He oído y leído a muchos “estudiosos” que sostienen que Alatorre abusó de su voz porque estaba en una posición académica privilegiada, desde la cual peroraba y sentenciaba, hacía y deshacía, arremetía contra moros y cristianos. Es verdad, nadie ejercía con “elegancia tal, con gracia tanta” (para usar un verso de Garcilaso), al mismo tiempo que con tal fiereza, el deporte del palo; esto es, denunciar las chapuzas, los errores y la flojera intelectual, para poner las cosas en su lugar con rigor y sin traicionar la búsqueda del conocimiento. A todos esos habliches (como dicen en mi pueblo) quiero aclararles que Alatorre se ganó sus privilegios académicos a base de una disciplina espartana al servicio de un enorme talento que casi lindaba en la genialidad. Dice sor Juana que es muy antiguo en el mundo “regular los méritos por las culpas”; esto es, ‘mi mérito no es en realidad mi mérito, sino tu demérito’. Así, pensar que una posición de privilegio (en este caso, intelectual o académica) se usurpa indebidamente libera de culpas, frustraciones, complejos, falta de trabajo, etc. La carrera de Alatorre no le vino dada o predada por una determinada posición social o familiar; al contrario, fue toda cuesta arriba.

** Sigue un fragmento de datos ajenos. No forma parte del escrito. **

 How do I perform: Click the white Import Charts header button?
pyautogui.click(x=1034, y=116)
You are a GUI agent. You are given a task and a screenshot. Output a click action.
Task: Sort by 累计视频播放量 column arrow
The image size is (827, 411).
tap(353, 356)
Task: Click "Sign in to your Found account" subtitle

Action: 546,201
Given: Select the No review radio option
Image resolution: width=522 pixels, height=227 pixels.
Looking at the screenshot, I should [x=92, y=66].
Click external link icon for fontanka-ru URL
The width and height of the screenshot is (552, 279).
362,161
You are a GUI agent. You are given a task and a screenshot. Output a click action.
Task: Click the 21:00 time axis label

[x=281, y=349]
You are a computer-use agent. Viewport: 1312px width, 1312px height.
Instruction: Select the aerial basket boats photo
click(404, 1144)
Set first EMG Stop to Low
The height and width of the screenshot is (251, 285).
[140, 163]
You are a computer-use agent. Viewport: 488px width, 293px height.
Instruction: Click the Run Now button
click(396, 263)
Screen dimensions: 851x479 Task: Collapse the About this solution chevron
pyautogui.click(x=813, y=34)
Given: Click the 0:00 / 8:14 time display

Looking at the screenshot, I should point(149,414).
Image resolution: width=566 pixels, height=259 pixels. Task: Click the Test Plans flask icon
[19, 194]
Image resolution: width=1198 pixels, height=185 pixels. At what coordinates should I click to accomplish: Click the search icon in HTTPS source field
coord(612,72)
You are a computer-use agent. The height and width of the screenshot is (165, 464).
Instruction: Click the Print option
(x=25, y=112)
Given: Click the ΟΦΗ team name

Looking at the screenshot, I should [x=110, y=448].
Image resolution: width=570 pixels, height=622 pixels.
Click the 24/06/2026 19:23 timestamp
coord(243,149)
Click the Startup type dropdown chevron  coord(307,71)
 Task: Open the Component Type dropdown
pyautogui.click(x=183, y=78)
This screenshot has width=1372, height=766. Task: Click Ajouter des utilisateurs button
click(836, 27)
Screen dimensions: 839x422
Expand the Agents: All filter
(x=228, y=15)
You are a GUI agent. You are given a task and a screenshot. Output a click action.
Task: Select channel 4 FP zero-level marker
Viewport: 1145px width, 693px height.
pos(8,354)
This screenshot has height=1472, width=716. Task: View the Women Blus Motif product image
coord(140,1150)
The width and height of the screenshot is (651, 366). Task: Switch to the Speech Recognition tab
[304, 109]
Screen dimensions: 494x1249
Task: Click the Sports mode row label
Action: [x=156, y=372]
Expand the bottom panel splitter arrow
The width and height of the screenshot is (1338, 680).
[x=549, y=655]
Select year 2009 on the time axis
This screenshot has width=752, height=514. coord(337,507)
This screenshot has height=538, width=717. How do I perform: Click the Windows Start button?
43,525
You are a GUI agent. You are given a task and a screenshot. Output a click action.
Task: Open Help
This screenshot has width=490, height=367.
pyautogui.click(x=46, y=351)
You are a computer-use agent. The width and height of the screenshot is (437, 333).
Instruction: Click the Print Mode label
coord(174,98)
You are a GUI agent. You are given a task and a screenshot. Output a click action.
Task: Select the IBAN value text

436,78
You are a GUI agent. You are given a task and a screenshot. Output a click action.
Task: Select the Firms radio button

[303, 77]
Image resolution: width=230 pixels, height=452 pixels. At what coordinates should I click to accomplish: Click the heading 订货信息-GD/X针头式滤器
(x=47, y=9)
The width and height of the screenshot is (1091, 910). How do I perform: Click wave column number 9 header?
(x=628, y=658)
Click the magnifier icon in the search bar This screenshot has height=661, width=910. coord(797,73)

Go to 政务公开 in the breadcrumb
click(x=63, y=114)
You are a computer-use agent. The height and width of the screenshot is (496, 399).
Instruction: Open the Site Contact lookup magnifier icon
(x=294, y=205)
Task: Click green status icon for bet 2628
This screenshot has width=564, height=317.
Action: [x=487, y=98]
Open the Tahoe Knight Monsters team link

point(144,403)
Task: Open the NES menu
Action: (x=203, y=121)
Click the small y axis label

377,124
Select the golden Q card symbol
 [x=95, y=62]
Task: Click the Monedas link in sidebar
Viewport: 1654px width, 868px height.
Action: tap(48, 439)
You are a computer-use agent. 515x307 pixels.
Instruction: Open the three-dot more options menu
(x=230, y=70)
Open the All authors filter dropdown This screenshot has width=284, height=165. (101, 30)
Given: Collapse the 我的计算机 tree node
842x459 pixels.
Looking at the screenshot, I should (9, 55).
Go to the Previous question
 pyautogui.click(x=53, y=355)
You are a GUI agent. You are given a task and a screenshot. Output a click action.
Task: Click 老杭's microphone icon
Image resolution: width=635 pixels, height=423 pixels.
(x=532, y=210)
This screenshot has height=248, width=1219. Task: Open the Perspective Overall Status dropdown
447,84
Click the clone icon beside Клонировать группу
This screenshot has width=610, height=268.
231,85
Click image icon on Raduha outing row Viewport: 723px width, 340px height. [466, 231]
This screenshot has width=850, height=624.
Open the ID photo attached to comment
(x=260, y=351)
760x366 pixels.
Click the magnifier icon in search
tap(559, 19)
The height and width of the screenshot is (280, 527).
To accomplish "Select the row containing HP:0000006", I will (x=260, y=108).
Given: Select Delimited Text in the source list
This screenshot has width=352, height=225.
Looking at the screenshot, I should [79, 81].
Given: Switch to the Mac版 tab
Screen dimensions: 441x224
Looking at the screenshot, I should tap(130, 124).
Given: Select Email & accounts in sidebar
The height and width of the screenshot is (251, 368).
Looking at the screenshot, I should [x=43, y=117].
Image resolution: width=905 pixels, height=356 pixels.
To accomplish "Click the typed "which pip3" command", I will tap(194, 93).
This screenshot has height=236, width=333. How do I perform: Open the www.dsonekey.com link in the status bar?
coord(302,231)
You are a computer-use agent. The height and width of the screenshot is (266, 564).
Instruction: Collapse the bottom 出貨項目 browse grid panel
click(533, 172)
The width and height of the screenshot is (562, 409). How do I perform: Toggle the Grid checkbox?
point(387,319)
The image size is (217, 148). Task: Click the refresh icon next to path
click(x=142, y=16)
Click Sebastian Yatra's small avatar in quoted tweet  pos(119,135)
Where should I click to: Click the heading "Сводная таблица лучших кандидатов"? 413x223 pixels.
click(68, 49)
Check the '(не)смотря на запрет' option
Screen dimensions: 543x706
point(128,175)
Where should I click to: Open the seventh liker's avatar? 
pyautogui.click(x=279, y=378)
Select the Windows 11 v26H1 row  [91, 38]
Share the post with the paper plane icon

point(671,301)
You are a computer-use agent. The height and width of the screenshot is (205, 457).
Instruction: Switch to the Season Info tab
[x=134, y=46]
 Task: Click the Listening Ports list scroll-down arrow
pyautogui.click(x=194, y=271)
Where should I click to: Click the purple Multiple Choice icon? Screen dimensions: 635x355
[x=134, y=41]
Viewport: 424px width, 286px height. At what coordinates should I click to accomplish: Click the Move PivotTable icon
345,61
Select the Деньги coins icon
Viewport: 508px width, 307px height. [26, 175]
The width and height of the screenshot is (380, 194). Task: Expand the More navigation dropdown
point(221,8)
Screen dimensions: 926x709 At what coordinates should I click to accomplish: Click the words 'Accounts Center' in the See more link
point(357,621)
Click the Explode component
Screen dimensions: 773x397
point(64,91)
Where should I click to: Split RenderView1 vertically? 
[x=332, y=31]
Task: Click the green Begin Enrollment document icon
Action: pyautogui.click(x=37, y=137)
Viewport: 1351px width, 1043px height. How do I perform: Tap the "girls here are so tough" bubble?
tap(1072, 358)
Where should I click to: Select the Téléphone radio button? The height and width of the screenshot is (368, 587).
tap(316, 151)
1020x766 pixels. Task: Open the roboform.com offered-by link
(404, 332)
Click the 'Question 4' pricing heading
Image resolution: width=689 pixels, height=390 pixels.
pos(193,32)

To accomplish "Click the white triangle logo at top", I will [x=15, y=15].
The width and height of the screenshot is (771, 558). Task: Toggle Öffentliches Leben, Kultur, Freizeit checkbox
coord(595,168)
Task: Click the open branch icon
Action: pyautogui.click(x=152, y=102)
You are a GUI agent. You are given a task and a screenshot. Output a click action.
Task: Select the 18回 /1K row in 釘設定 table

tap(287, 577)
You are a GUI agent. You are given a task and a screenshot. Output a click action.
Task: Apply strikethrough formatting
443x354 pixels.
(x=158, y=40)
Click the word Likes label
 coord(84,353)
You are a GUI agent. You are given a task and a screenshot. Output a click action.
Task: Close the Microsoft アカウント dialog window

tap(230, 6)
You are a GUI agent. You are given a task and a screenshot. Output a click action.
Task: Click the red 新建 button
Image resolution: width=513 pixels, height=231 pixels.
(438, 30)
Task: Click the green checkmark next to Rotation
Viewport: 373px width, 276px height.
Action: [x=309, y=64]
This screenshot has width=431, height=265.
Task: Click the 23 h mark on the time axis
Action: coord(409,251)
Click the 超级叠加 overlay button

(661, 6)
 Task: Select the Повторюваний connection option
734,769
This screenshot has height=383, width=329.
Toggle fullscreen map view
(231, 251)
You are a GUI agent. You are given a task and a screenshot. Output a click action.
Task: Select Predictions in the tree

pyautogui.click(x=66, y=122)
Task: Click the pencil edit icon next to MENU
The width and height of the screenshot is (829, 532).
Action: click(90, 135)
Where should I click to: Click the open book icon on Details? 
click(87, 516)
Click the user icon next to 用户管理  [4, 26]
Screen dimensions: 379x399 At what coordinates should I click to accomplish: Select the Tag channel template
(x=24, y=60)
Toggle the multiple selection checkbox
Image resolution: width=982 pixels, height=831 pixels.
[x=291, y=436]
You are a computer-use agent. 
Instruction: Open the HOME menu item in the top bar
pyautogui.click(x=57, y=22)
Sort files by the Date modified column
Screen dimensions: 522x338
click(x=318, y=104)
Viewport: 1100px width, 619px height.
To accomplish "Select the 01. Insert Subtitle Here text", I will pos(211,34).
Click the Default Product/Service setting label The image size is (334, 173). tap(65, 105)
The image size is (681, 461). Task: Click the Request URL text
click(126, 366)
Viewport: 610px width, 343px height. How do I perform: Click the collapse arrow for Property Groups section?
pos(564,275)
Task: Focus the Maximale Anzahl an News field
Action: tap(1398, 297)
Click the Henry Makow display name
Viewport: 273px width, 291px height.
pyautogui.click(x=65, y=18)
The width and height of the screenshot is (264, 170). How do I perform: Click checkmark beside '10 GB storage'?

Miembro de una familia numerosa, su padre tenía una tienda de abarrotes en uno de los portales del jardín principal de Autlán, su patria chica. Como su adorada sor Juana, aprendió a leer antes de los cuatro años y, por ser un alumno muy aventajado, pronto entró a la Escuela Primaria Superior para Niños. Sin embargo, en 1934 su padre fue estafado por un socio y la familia quedó en ruinas. La situación era tan complicada que algunos hermanos fueron a dar a un orfelinato. A Alatorre le tocó lo que él llamaba el “encierro monástico”: entró al seminario con los Misioneros del Espíritu Santo, donde estuvo de los 12 a los 20 años. Después de su renuncia a la vida eclesiástica, donde hubiera tenido segura su manutención, tuvo que buscarse la vida. Un cura le ayudó a conseguir, por 300 pesos, un certificado de secundaria medio fraudulento, y lo colocó en una primaria como profesor del tercer grado. Gracias al certificado pirata de secundaria, pudo inscribirse en la Preparatoria Nacional en Guadalajara; la hizo en dos años y se inscribió en la Facultad de Derecho de la Universidad de Guadalajara. Ya en la carrera, entre el primer y el segundo año conoció a Juan José Arreola. Alatorre, entonces, sustituyó sus apuntes de Derecho Civil por la lectura de Neruda, García Lorca, López Velarde, Proust, Valéry, Rilke, Kafka, Dostoyevski, Whitman.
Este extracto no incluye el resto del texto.